AT&T's
decision to buy T-Mobile may have been partly motivated by a desire to keep the
latter out of the hands of competitor Sprint. However, should regulators
approve AT&T's bid to acquire the nation's fourth-largest carrier, Sprint
may still get a part of T-Mobile, according to analysts at Citadel Securities.
While it has
been widely suggested that AT&T would have to make a number of concessions
to receive the approval of regulatory bodies, including the Federal
Communications Commission, the analysts at Citadel suggested in a March 24
research note that AT&T executives are downplaying the scale of the efforts
that will be required.
"AT&T
has said it expects to have to make some concessions to get regulatory
approval, but its initial working assumption is that no divestitures will be
required," states the report. "We think this is likely an
exaggeration, and that AT&T may, in fact, be ready to make very significant
divestitures."
While
AT&T's Stock Purchase Agreement filed March 21 suggests the carrier is
ready to divest up to 40 percent of T-Mobile’s subscribers, the Citadel analysts
said, "We think AT&T may not be opposed to divesting even more in
order to get the deal closed."
Far from
considering paying a $3 billion reverse breakup fee, the report continued,
AT&T will likely be content to acquire however much of T-Mobile the
regulators will allow and to divest as much as it needs to. The divested
portions, then, could be picked up by Sprint, which reportedly was interested
in T-Mobile but unable to out-bid No. 2 market leader AT&T.
"[T]he
eventual outcome of this deal could be that AT&T does successfully acquire
T-Mobile, but is required to divest perhaps up to half of T-Mobile’s
subscribers," stated the report. "We would view this outcome as
positive for Sprint, which we believe would be a likely bidder for the divested
operations. Although not as favorable as a straight Sprint/T-Mobile merger (at
a fair valuation), Sprint’s ability to acquire some portions of T-Mobile would
help it achieve better scale."
T-Mobile,
being pulled in two directions, may appear to be a bit of a sorry victim in all
this. Despite being the first U.S. carrier to offer an Android smartphone, it
has had trouble competing against its larger rivals.

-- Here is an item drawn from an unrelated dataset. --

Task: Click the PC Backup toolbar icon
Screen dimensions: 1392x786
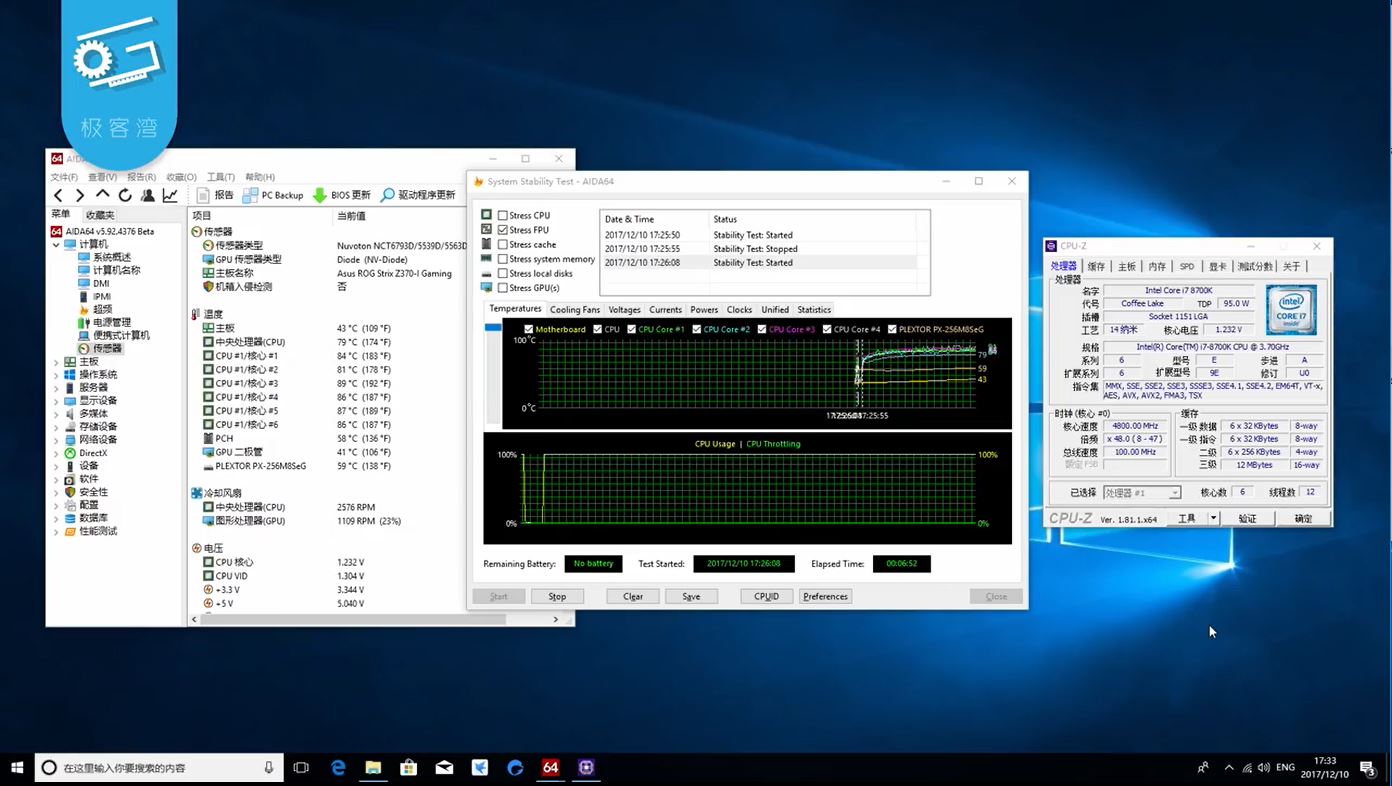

During a presentation to
investors Jan. 21, T-Mobile USA CEO Phillip Humm announced,
"T-Mobile is now ready to turn the business around."
But save your
tissues, Danish research firm Strand Consult said in a March 24 report.
T-Mobile USA is simply a victim of mismanagement by executives of parent
company Deutsche Telekom, who didn't apply lessons they'd learned elsewhere to
their American undertaking, the analysts said.
Many of the
problems T-Mobile was struggling with "could have been eliminated if they
had just been a little better at identifying and utilizing the experience and
information"—such as from carriers KPN and Telfort in Holland and E-Plus
in Germany—"that they already had access to within their own international
corporation," the report said.
For one, T-Mobile
should have taken advantage of being a player based on GSM technology—the predominant
protocols worldwide—competing against networks, such as Verizon and Sprint,
which are based on CDMA (Code Division Multiple Access) technology. In South
America, for example, carriers have done this successfully.
"There
are many advantages when selling GSM-based mobile services," stated the
report, "including roaming, easy reuse of mobile handsets and especially a
far greater selection of mobile handsets that are most often significantly
cheaper than corresponding CDMA mobile handsets."
Additionally,
while carriers abroad were pursuing a more open value-added-services strategy,
T-Mobile, suffering from "inferiority complexes regarding their American
competition," stuck with the model being pursued by the other U.S.
carriers.
"Today,
most of the VAS market in the USA is simply bypassing the operators, with
market players like Apple selling services directly to customers without
operators receiving any revenue from that business area,” Strand Consult said
in the report.
The analysts
also highlighted T-Mobile's decision to follow the most expensive type of
distribution model; that it didn't learn from E-Plus' success in pursuing an
aggressive MVNO (mobile virtual network operator) strategy; and that in
focusing primarily on the prepaid market, it lost out on trends already playing
out in other countries.
Deutsche
Telekom's American T-Mobile venture, the report concluded, "has been
scrapped; those that ought to be held responsible for this sad turn of events
will not be accused of anything, and the shareholders will once again realize
that they have invested in a company that despite all their experience and
knowledge could not perform."
With the party
over, it seems, it's now up to American regulators to decide just how the
choice bits left behind will get divvied up. And that will take a while.
According to a report in the Wall Street Journal, the FCC plans to proceed
slowly—just as it did during a recent proposed merger between satellite radio
providers Sirius Satellite Radio and XM satellite Radio. FCC Chairman Julius
Genachowski has made clear that the FCC believes it's in the American people's
best interests that there's "healthy competition" among carriers, all
looking to offer fair prices and good service.
"There's
no way the chairman's office rubber-stamps this transaction," an FCC
official told Journal. "It will be a steep climb to say the least."